» **Stored items**:

start

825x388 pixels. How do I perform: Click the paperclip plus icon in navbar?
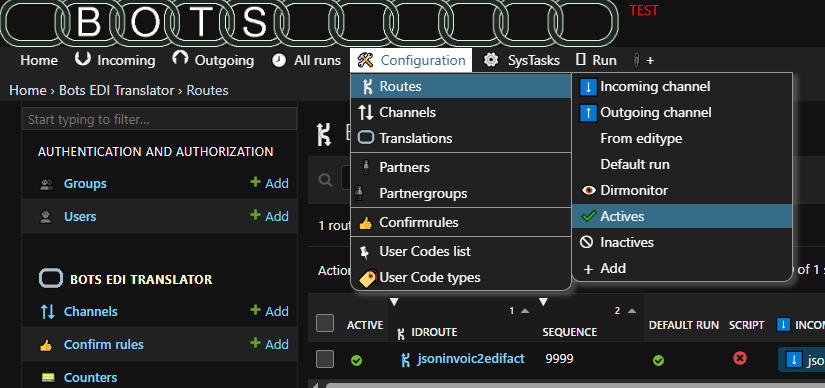637,61
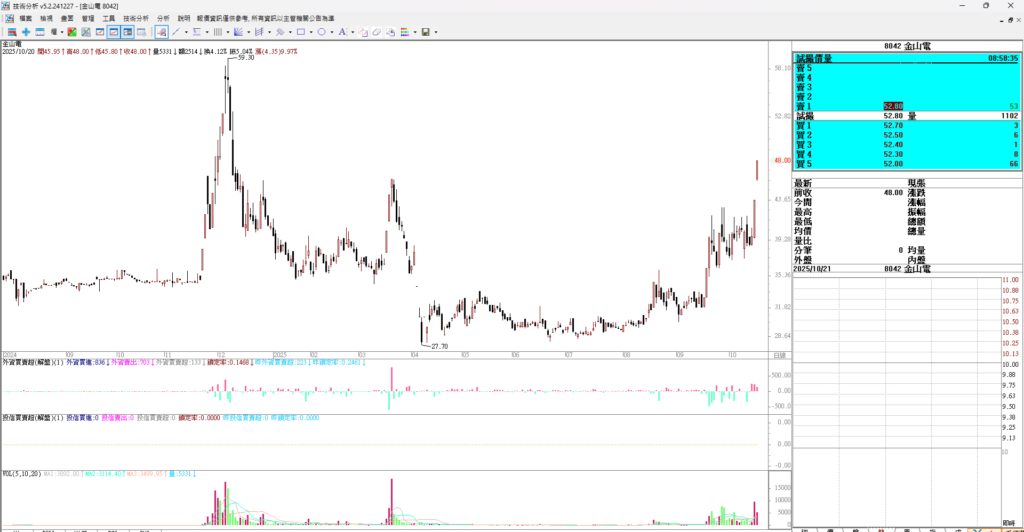Toggle the red-green grid display button

click(71, 32)

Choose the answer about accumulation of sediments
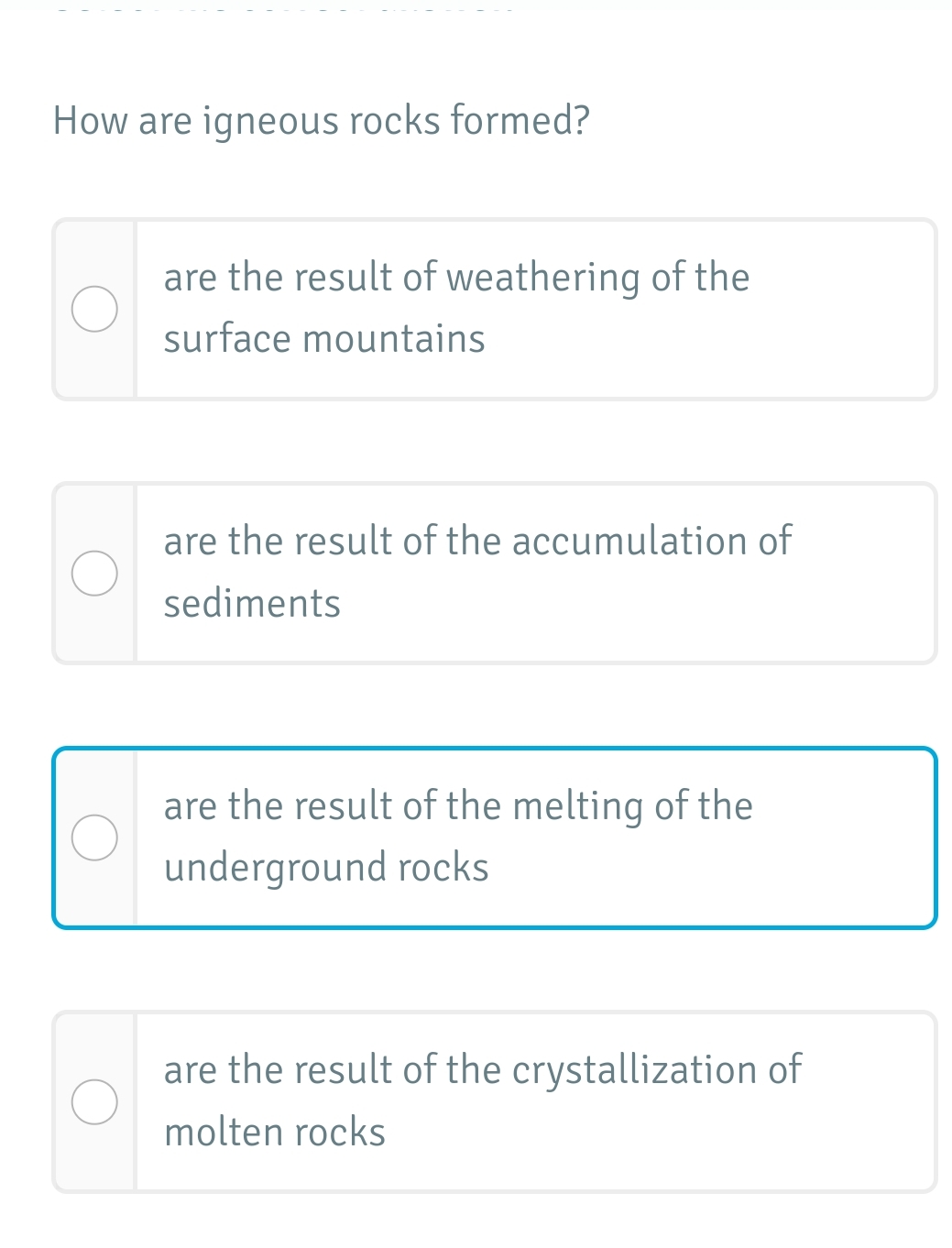495,572
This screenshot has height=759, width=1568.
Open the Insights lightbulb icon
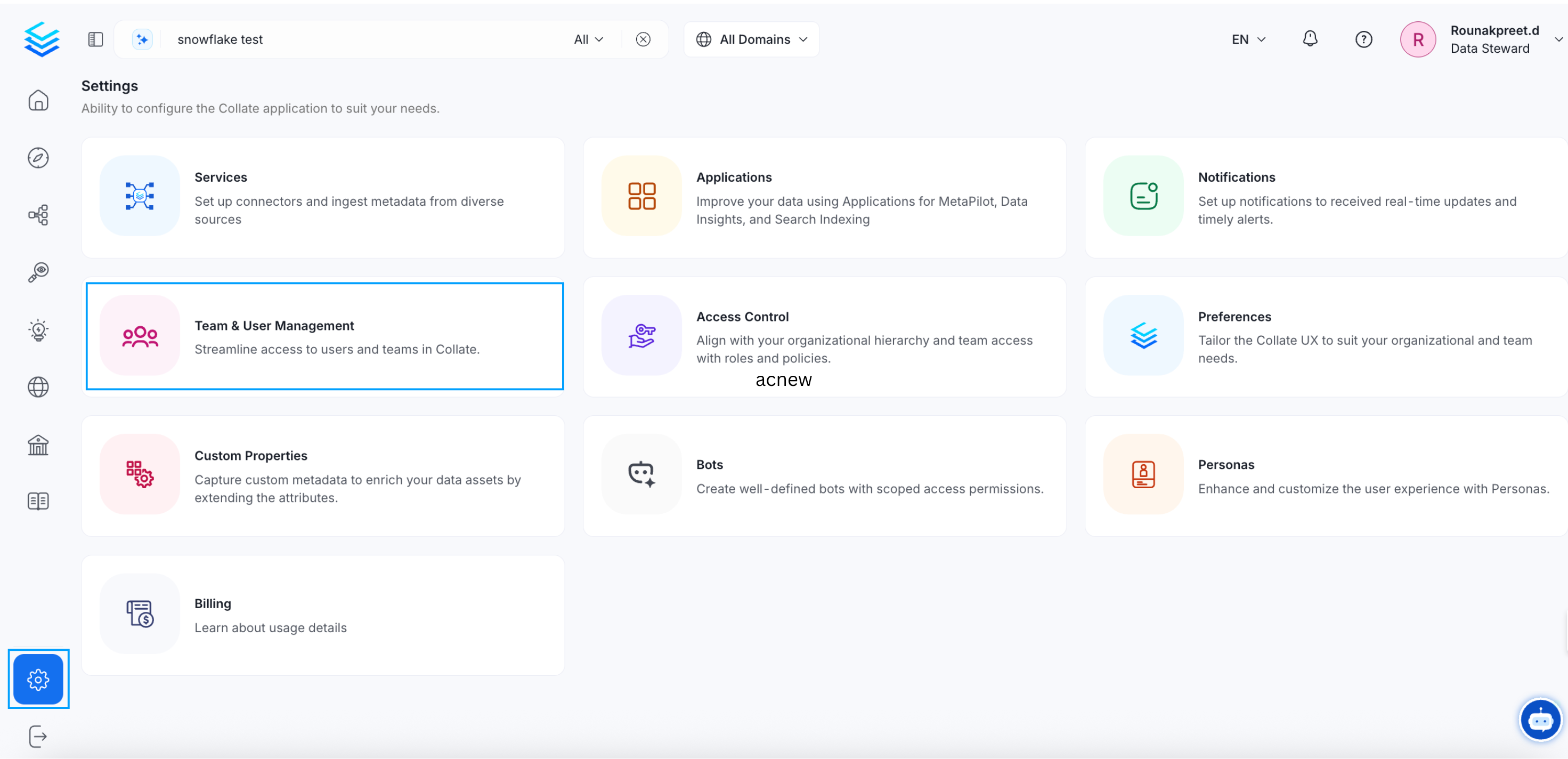tap(38, 329)
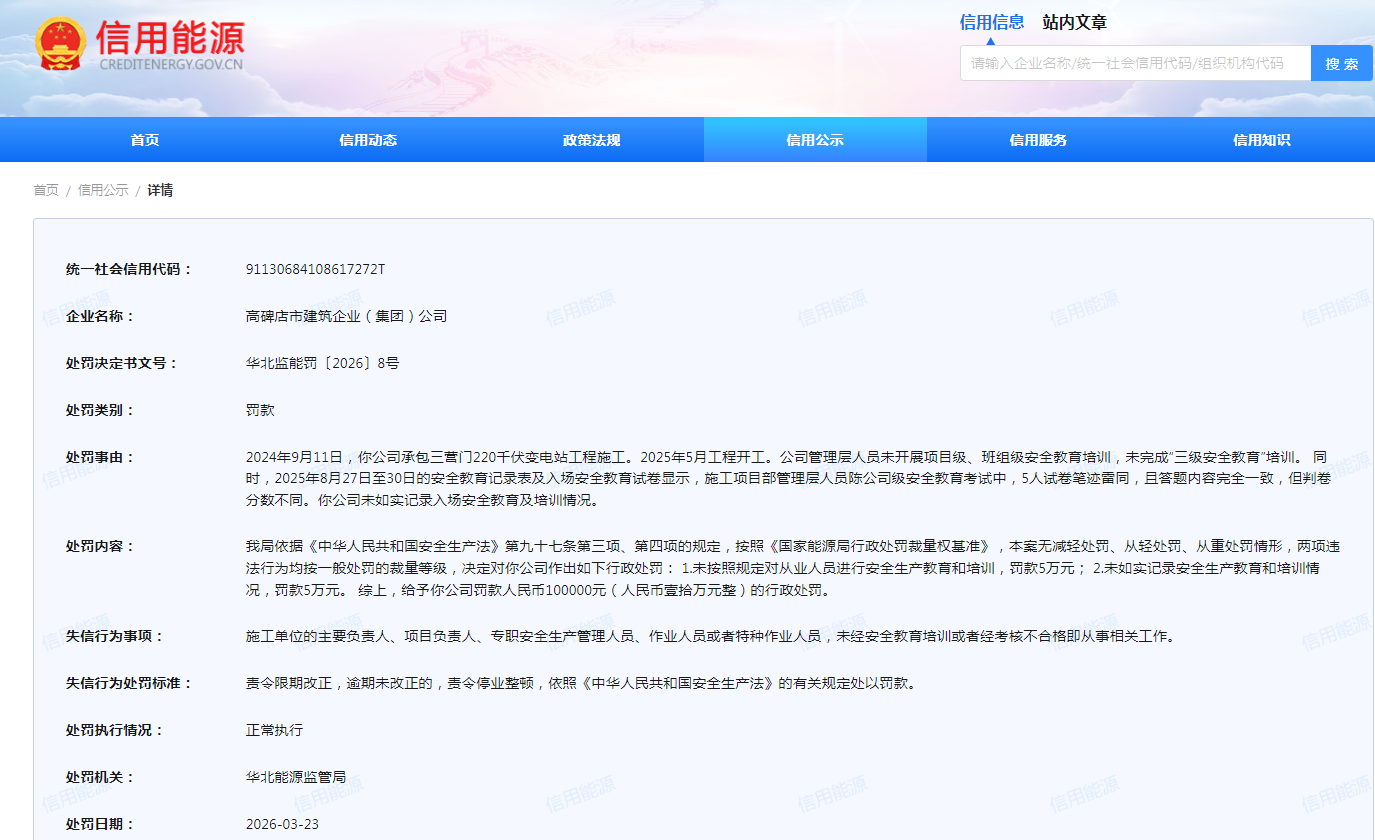
Task: Click document number 华北监能罚〔2026〕8号
Action: coord(322,363)
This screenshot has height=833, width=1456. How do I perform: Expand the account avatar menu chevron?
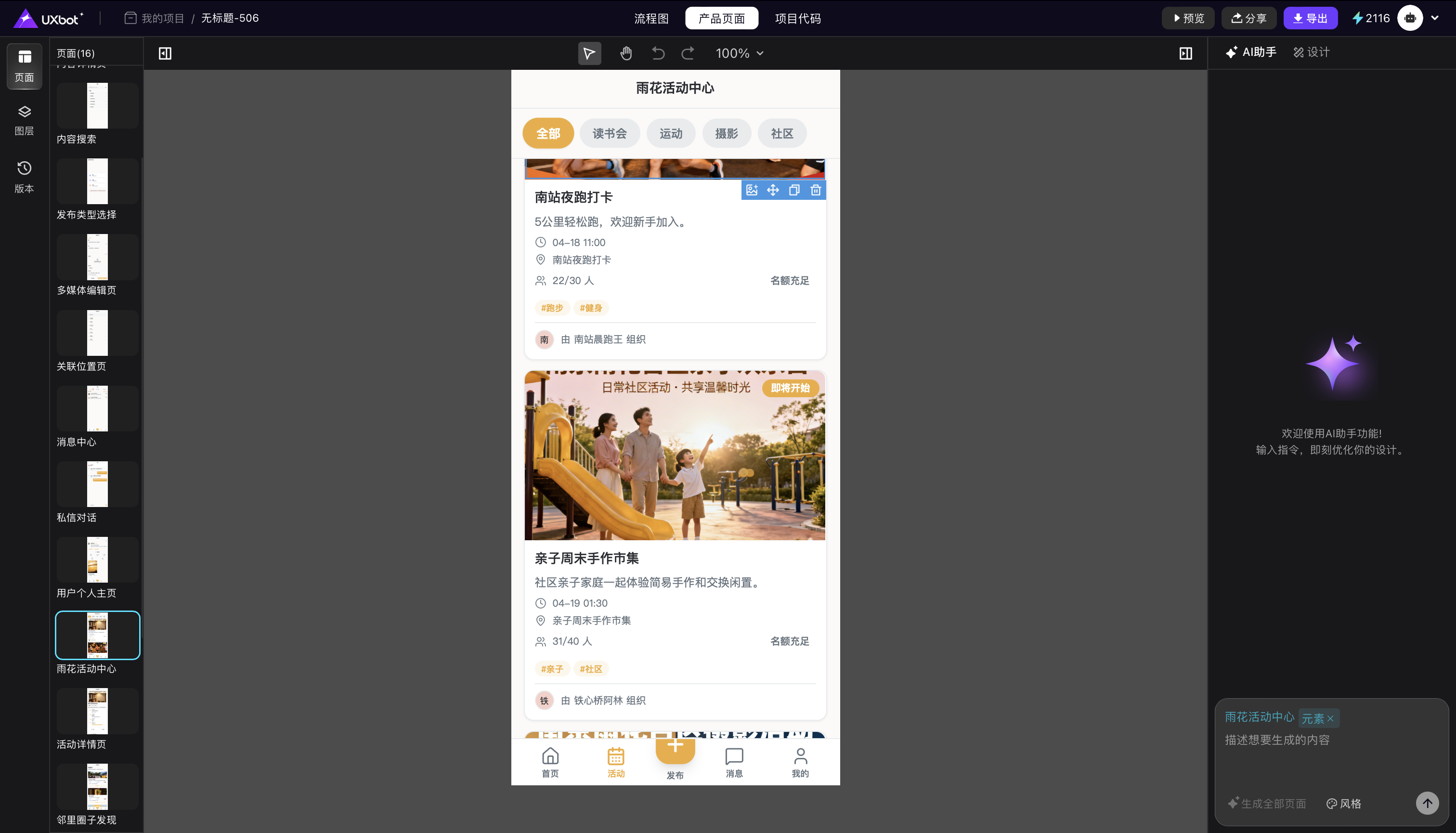1435,18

end

» **Exercise aim**:
Return each line of the items above that contains the word "icon".

» **The completed task**:
825x388 pixels. How do I perform: Click the paperclip plus icon in navbar?
Open the Insights lightbulb icon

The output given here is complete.